Saturday, November 14, 2015

Special Topics, Food Deserts and QGIS

      Welcome to the beginning of the last multi-week module in Special Topics in GIS. The focus for the rest of the course is two fold. The focus topic for the remainder of the class is on Food Deserts and their increasing proliferation due to urbanization and expansion of the markets / grocers containing wholesome and nutritious foods to include fresh vegetables and fruits and other produce. This second large aspect of this project is that all preparation, analysis, and reporting for the focus area will be done using open source software. As the certificate program as a whole draws to a close it is a good introduction into what is available outside of ESRI's ArcGIS suite of applications. This week I specifically used Quantum GIS (QGIS) to build the base map and do the initial processing of Food Desert data for the Pensacola area of Escambia County, Florida. The overall objectives going into this week are below:

  • Perform basic navigation through QGIS
  • Learn about the differences of data processing with multiple data sets and geoprocessing tools in QGIS, while employing multiple data frames and similar functionality.
  • Experience the differences of map creation with the QGIS specific Print Composer

 Here is a map not unlike many of the others that I have created using ESRI's ArcMAP. That is in fact the point of one huge aspect of this project. There is open source, defined as free to use software which you can personally suggest improvements for update and redistribution to the masses, applications which perform quite similar tasks and produce similar outputs. QGIS is one of these options. Given the background in ArcGIS from the rest of this certificate program there is not as steep a learning curve in picking up QGIS and running with it. There are definitely differences, but with little instruction it becomes fairly intuitive just like ArcMAP. Now you might ask why, if this thing is so similar wouldnt everybody choose it over ESRI products? There is still advanced tools and spatial analysis functions in ArcGIS that are beyond this software. Not everything is wholly interoperable. So for the basic to moderate tasks, absolutely they can be done in QGIS. But sometimes there will be no substitute for the processing ease and power of ArcGIS.
Back to this specific map, what you're looking at is two frames or two sides of the same information.
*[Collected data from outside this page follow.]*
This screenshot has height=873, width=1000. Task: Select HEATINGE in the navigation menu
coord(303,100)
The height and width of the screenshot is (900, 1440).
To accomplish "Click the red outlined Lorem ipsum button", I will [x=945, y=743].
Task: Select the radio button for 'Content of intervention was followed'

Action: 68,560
You are presented with both Food Deserts and Food Oasis by census tract for the Pensacola area of Escambia County. These deserts were calculated by comparing the centroid (geographic center) of a census tract with its distance to a grocery store. Tracts without a grocery store providing fresh produce are said to be in a Food Desert. The average person in these areas has to travel farther to obtain fruits and vegetables and the like. When so doing other closer, less healthy alternatives might be taking precedence for these people. Ultimately those with less access are likely to be less healthy overall and that is the issue we are starting to get into with this subject. Keep checking for the next installments of analysis as we continue to look at this problem. The area above is just an example, as the project moves along my analysis will focus on Palm Springs California. Thank you.